# PROBLEM A:
Set down the speech on asset management after Brexit word for word, between "To be brief, I" and "the Irish Sea.", inclusive.

# PASSAGE SHOWN:
>> begin
Asset Management after Brexit: Responding to the New Reality - Michael Hodson, Director of Asset Management and Investment Banking
24 January 2019
Speech
Speech delivered to the British Irish Chamber of Commerce: Financial Services Seminar
Introduction
Good morning ladies and gentlemen.
It is a pleasure to join you at this financial services seminar which has been organised by the British Irish Chamber of Commerce.
Brexit has been a dominating theme over the last 2 years and it is likely to remain so over the coming years. This is reflected in our Strategic Plan for 2019-2021 with Brexit included as one of the key strategic themes for the Central Bank. What is noticeable to date, is that the Brexit impact is vast and spreads across many different areas including political, social and business.
The title of today’s seminar is “Asset management after Brexit” and as I was thinking of this, I hoped that maybe post Brexit we can get back to business as usual. A world where firms are concentrating on developing and managing products that serve the needs of the customers while we as regulators can fully focus on our role of ensuring firms are well governed, operate sustainable business models and can recover if they get into difficulty.
On that basis I will spend a part of my speech addressing a number of topics that are important for the sector today and after Brexit. I will then spend the rest of the speech discussing matters more directly related to Brexit.
British Irish Chamber of Commerce
But first, I am cognisant that since its establishment in 2011, the British Irish Chamber of Commerce has continued to go from strength to strength. Today it plays a vital role in maintaining a focus on the value of trade between the UK and Ireland.
I must commend the Chamber’s hands-on approach, which includes organising network events like today’s seminar, facilitating the “Greater Dublin’s Greater Than Ever” initiative launched in 2017 and the work of the Chamber’s Financial and Professional Services Committee.
To be brief, I am certain that in a post-Brexit world, the Chamber will continue to thrive in its unique role representing the interests of businesses on both sides of the Irish Sea.
>> end
# PROBLEM B:
Please report every line of the entries below that contains the word "Task".

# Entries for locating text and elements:
>> begin
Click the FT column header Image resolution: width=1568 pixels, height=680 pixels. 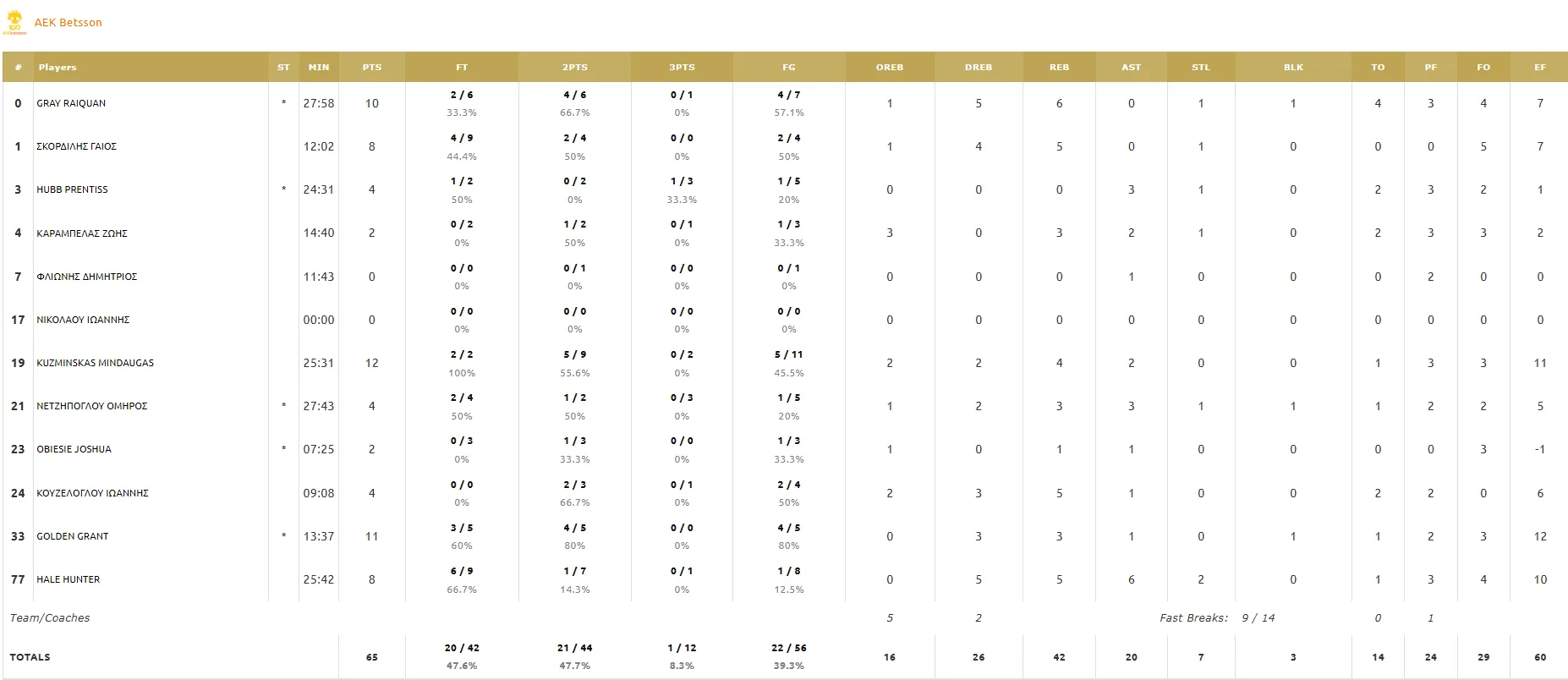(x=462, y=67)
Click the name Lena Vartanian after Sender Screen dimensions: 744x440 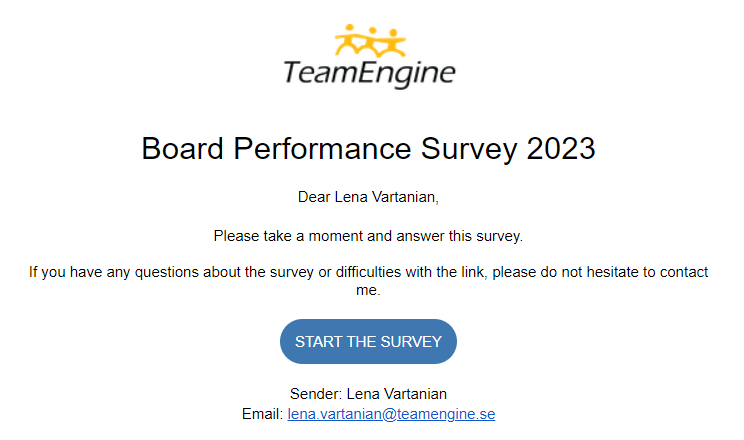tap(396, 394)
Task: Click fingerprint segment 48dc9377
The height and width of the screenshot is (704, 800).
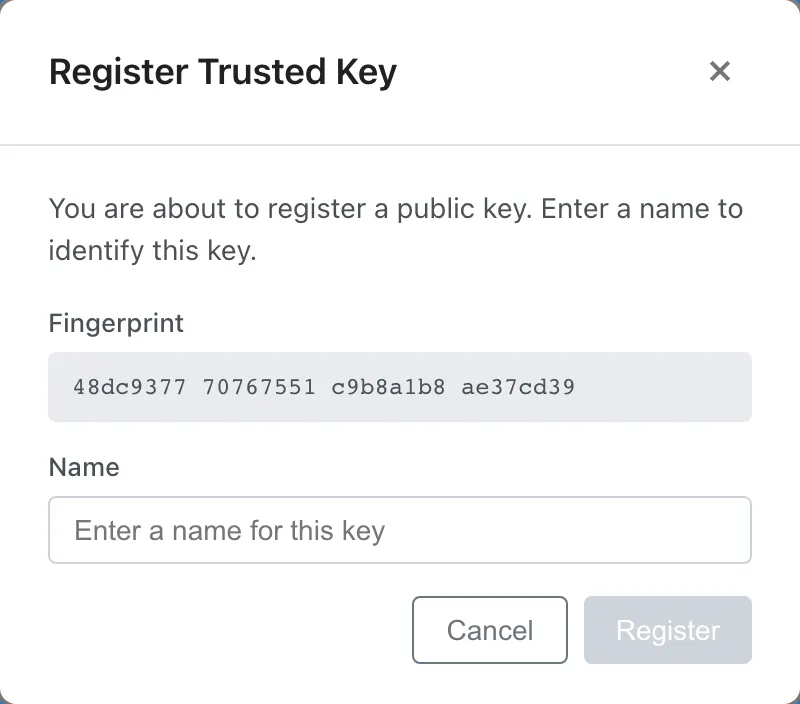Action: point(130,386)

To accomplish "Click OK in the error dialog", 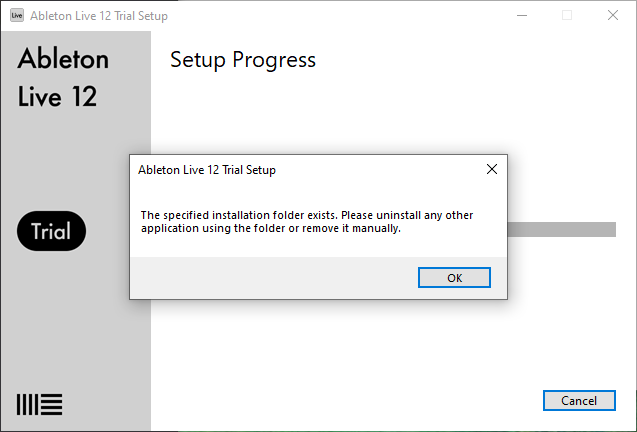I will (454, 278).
>> end
>> begin
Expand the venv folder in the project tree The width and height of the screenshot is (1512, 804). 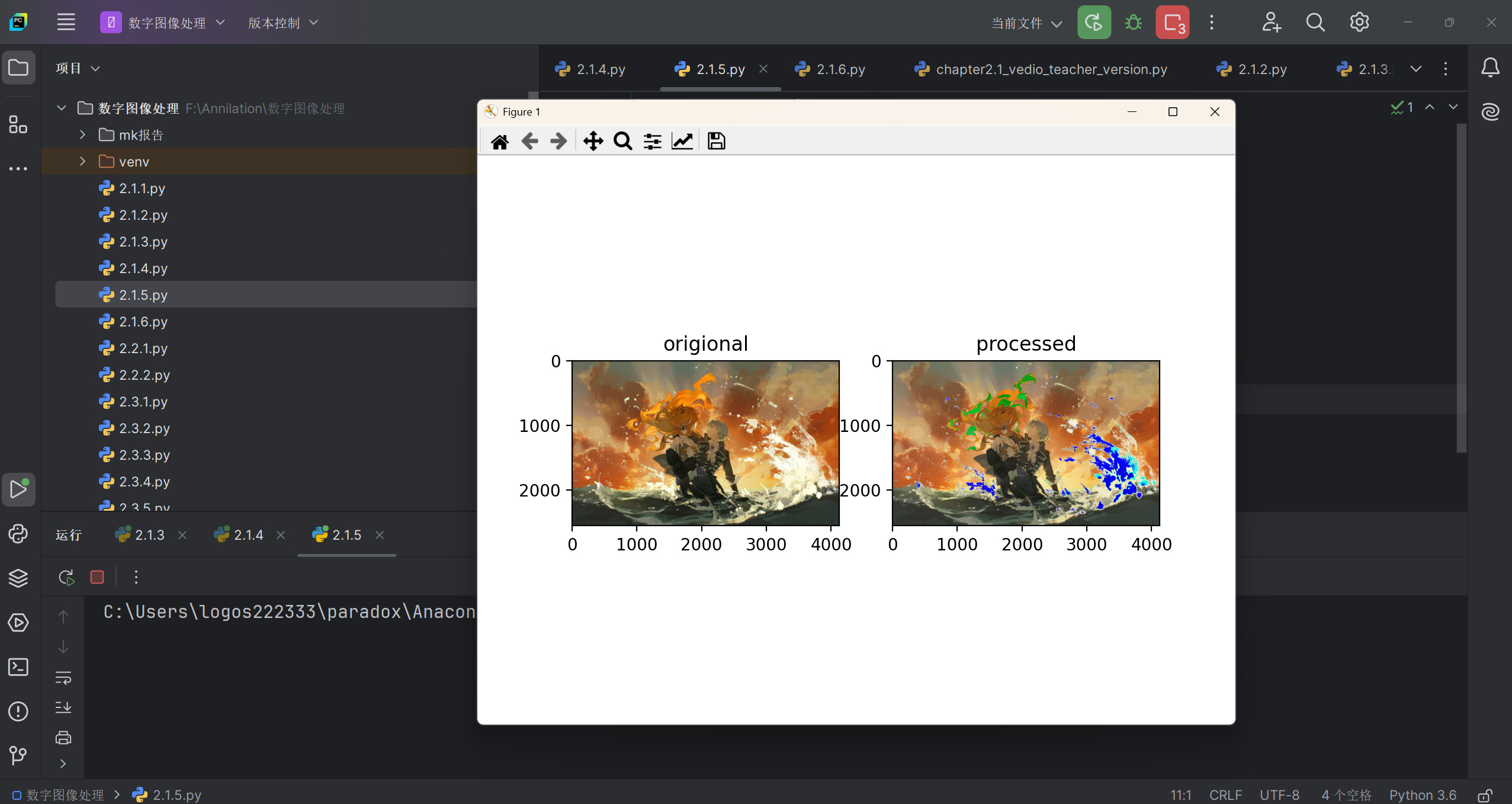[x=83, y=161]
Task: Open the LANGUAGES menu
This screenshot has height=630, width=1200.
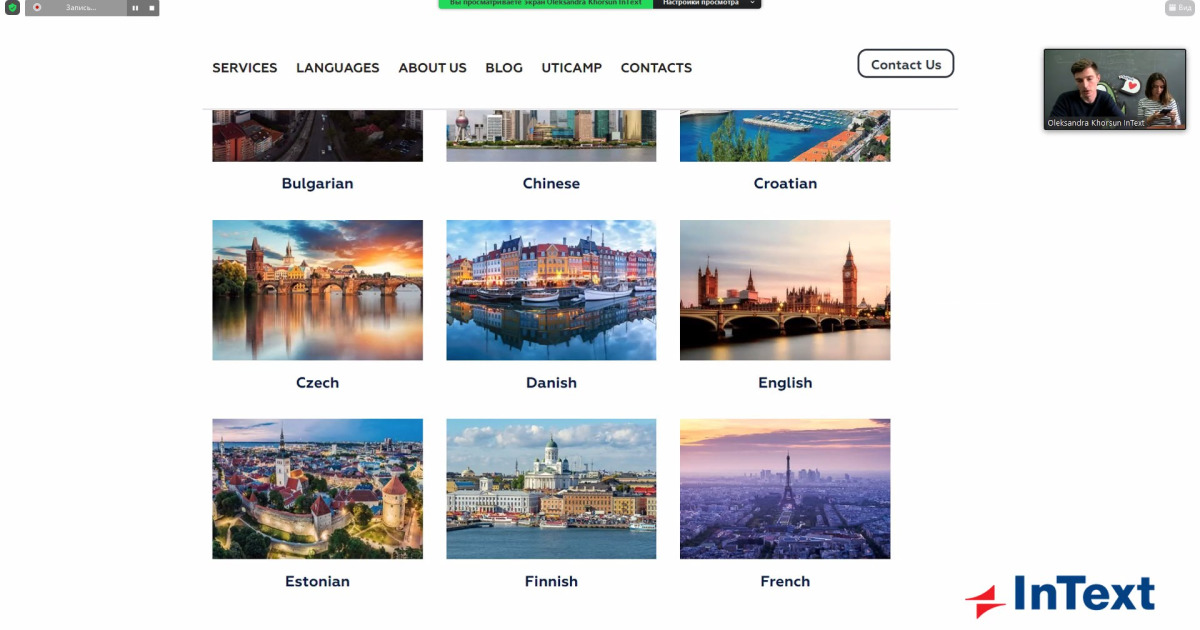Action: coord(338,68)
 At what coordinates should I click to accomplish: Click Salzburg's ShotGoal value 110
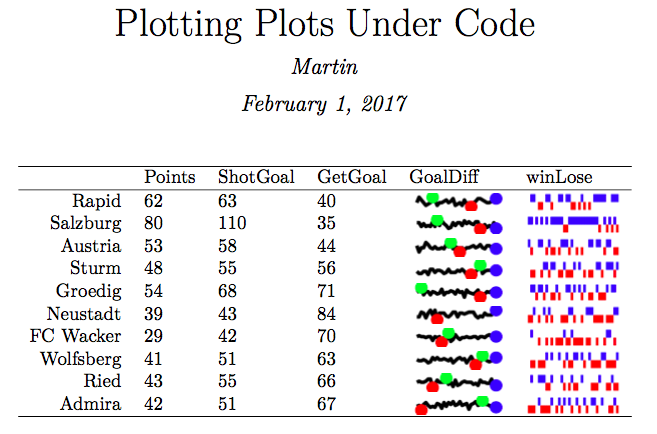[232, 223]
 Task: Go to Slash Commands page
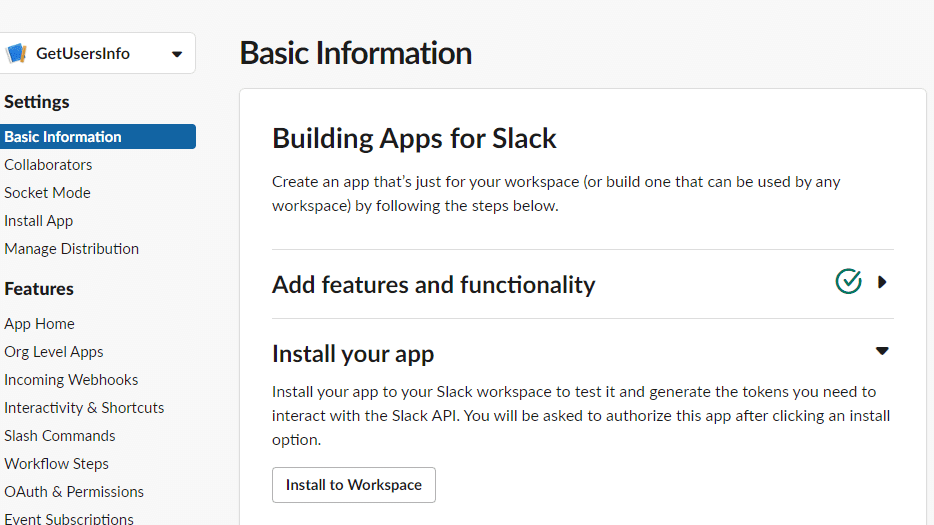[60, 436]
>> end
# WORKED SOLUTION A:
To be brief, I am certain that in a post-Brexit world, the Chamber will continue to thrive in its unique role representing the interests of businesses on both sides of the Irish Sea.

# WORKED SOLUTION B:
Task: Click fingerprint segment 48dc9377
Task: Open the LANGUAGES menu
 Task: Go to Slash Commands page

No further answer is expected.